The hassles caused by prior authorization rules also came under discussion. Sen. Sheldon Whitehouse (D-R.I.) said he and some colleagues were working on a bill that would require Medicare Advantage plans, which are run by private insurers, to get upfront approval from CMS before requiring prior authorization from a provider for a particular procedure. "We've been focusing on applying that to providers that are under a value-based model and have shown that they succeeded" in lowering their costs and qualifying for a payment bonus, he said.

"Presumably, they have no interest in running up bills that would raise their costs and diminish their payment at the end of the day," Whitehouse said. "It doesn't make sense to apply a prior authorization to a provider who has successfully engaged in an at-risk value-based practice. And so we're looking at trying to get rid of that, or make them at least come in first to CMS and say, 'You've got to authorize me requiring prior authorization.'"
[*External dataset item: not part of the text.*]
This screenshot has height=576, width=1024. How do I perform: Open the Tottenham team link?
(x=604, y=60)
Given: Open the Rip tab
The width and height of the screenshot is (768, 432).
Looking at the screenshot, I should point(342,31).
Steven Furr, MD, president of the American Academy of Family Physicians, said that although he doesn't have a problem with prior authorization for more expensive procedures and treatments, he does have a problem "when it comes to basic drugs and basic things we need to do. Just to give you a perfect example, if I have a patient with acute [pain in the] abdomen, it's easier to send them to the emergency room -- because they don't have to get a prior authorization there to do a CT scan -- than to do it in my office because it would take me a day or two to get the prior authorization for it," Furr said.
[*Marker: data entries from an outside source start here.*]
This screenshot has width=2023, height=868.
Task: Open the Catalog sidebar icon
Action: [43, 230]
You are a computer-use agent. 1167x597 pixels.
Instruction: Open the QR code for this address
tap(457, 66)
That's just one example of how "prior authorizations, which are meant to control costs, in many ways actually increase costs," he continued. In another instance, "sometimes the best drug might be a more expensive drug that is better for the patient, because it might lower their cardiovascular risk along with taking care of their diabetes or hypertension. So there are all kinds of issues with prior authorization that keep us from providing the best care that we can, and actually drive up costs."

Concerns About the RUC

Medicare's Resource-Based Relative Value Scale Update Committee (RUC), a group of physicians convened by the American Medical Association to develop reimbursement codes along with their "relative values" for use in the Medicare Physician Fee Schedule, also came in for its share of criticism. At the hearing, Sen. Elizabeth Warren (D-Mass.) referred to the RUC as "a secretive committee run by the American Medical Association [that] has played an outsized role in recommending the relative value of physician services, and it has overwhelmingly recommended that specialty services are worth a whole lot more than primary care."

She asked Navathe why that might be true. "The methodology that the committee uses heavily values inputs like time, differentiated skill, and intensity, and these are easier to estimate for concrete things like doing a surgical procedure, more so than a cognitive activity like diagnosing a patient effectively," Navathe said. In response to another question from Warren, he said the committee has an "overrepresentation" of specialists compared with primary care doctors.

Warren said she "strongly agreed" with a recommendation by some medical groups, including the National Academy of Medicine and the Government Accountability Officeopens in a new tab or window, to change the committee structure so that primary care is adequately paid.